Dave Grohl, leader of the Foo Fighters and former drummer for a band few people have heard of (i.e. Scream) makes the leap to directing with Sound City, a documentary about the legendary recording studio. While sporadically interesting with some fascinating info nuggets, it's ultimately a muddle.

Sound City was a nondescript studio located in Van Nuys, CA that became a magnet for bands to record because of two things: A great-sounding live room that made drums sound excellent and one of only four Neve 8028 mixing consoles to funnel the sounds down to tape. A veritable who's who of rock royalty from Tom Petty to Fleetwood Mac to Rick Springfield mined gold and platinum records in the seedy place, proving like Muscle Shoals did that the music is in the hands, hearts and gear, not the decoration and glitz.

One of the early revelations is that if Mick Fleetwood hadn't been checking out the studio, he may never have heard the Buckingham-Nicks album which had been recorded there which led to their joining Fleetwood Mac and enough stardom to make the cocaine super-abundant. As the Eighties brought digital technology, the studio started to fall on hard times until a three-piece band from Seattle (name escapes me) recorded there, setting off a rush of bands wanting to record where Nevermind had been tracked. (There's a quick clip of Rage Against The Machine recording half of their debut album in one night live in the studio with a bunch of friends serving as an audience.)

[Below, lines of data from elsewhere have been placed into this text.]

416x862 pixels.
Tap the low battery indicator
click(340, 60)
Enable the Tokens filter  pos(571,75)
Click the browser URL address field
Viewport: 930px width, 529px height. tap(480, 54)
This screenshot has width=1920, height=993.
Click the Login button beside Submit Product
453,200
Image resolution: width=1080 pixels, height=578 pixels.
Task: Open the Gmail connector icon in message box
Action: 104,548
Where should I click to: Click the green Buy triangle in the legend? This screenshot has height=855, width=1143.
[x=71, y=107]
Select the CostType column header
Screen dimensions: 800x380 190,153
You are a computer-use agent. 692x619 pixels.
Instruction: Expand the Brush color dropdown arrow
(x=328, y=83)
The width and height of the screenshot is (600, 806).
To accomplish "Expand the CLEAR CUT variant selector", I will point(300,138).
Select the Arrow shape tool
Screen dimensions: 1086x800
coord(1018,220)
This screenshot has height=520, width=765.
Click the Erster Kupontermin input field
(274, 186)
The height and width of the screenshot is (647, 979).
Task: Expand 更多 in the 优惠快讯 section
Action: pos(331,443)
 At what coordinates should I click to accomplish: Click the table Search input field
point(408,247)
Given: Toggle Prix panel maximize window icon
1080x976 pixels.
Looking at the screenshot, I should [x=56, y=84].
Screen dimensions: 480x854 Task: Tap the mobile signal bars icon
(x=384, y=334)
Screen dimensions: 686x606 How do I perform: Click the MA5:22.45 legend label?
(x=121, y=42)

Eventually, the cheap power of ProTools and laptop recording along with the shrinking label budgets put the studio out of business in 2011. Not wanting to let that magic Neve, which was instrumental in launching Grohl's career, slip away, he bought the board to install in his home studio and then christened it with an all-star marathon jam session with the likes of Paul McCartney, Trent Reznor, Josh Homme, Springfield, Lee Ving, Stevie Nicks and others to write and record tunes on the spot. This segment makes up the back third of the film.

While the anecdotes are cool, the fundamental problem of Sound City is that it's too scattered in its approach. Is it about a mixing board and a studio? Is it about the changes technology have forced? Is it about the need for musicians to learn their craft? Is it about pretending Stevie Nicks doesn't sound like that screaming goat that was editing into that Taylor Swift video for viral lulz? Yes to all. While it's well photographed, it's not a well focused film.

Score: 5/10. Catch it on cable if you're a recording nerd and musician trivia junkie; otherwise skip it.